Percebe-se assim, que apesar de detentor do conhecimento técnico, deve o médico, sempre que possível, dar o poder de escolha ao paciente, cabendo ao médico a decisão apenas quando o paciente não tem capacidade para consentir e não deixou um testamento vital ou um mandato duradouro.

Em resumo, a autonomia é conquista recente dos pacientes, cabendo esse direito inclusive aos pacientes em fim de vida, sujeitos vulneráveis mas não incapazes, que, sempre que possível, devem ser ouvidos no processo decisório, ou terem seu testamento vital e/ou seu mandato duradouro cumprido, ou, por último, inexistindo autonomia e documento previamente escrito, ter seu melhor interesse preservado pelo médico.

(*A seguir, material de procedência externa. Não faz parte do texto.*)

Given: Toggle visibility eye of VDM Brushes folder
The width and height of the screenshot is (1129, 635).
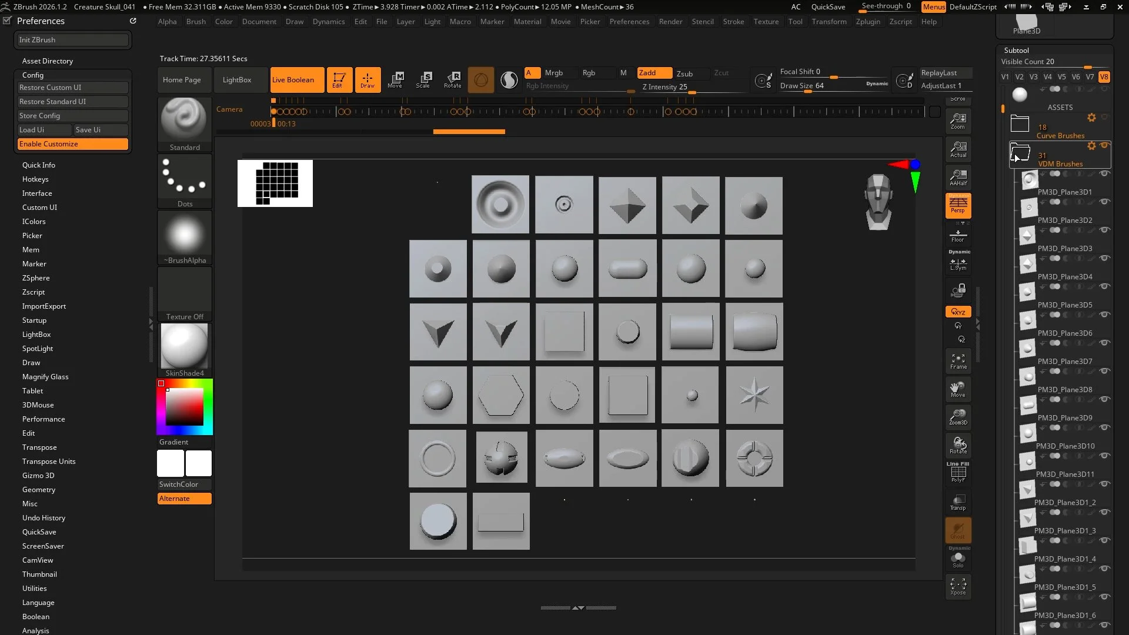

[1] BAGARIC, Mirko. Euthanasia: patient autonomy versus the public good. University of Tasmanian Law Review, v.18, n.1, 1999, p. 146-167. Disponível em: <http://www.austlii.edu.au/au/journals/UTasLawRw/1999/6.html>, acesso em 20 jul. 2015.

[2] BEAUCHAMP; CHILDRESS. Princípios de ética biomédica. Trad. Luciana Pudenzi. São Paulo: Loyola, 2002, p.196.

[3] BEAUCHAMP; CHILDRESS. Princípios de ética biomédica. Trad. Luciana Pudenzi. São Paulo: Loyola, 2002, p.199.

[4] BEAUCHAMP; CHILDRESS. Princípios de ética biomédica. Trad. Luciana Pudenzi. São Paulo: Loyola, 2002, p.205.

[5] SÁ, Maria de Fátima Freire de; TEIXEIRA, Ana Carolina Brochado. Envelhecendo com autonomia. In: FIÚZA, César; NAVES, Bruno Torquato de Oliveira; SÁ, Maria de Fátima Freire de (Org.). Direito Civil: Atualidades II. Belo Horizonte: Editora Del Rey, 2007, p.76.

[6] ELIAS, Norbert. A solidão dos moribundos seguido de envelhecer e morrer. Rio de Janeiro: Jorge Zahar, 2001, p.83.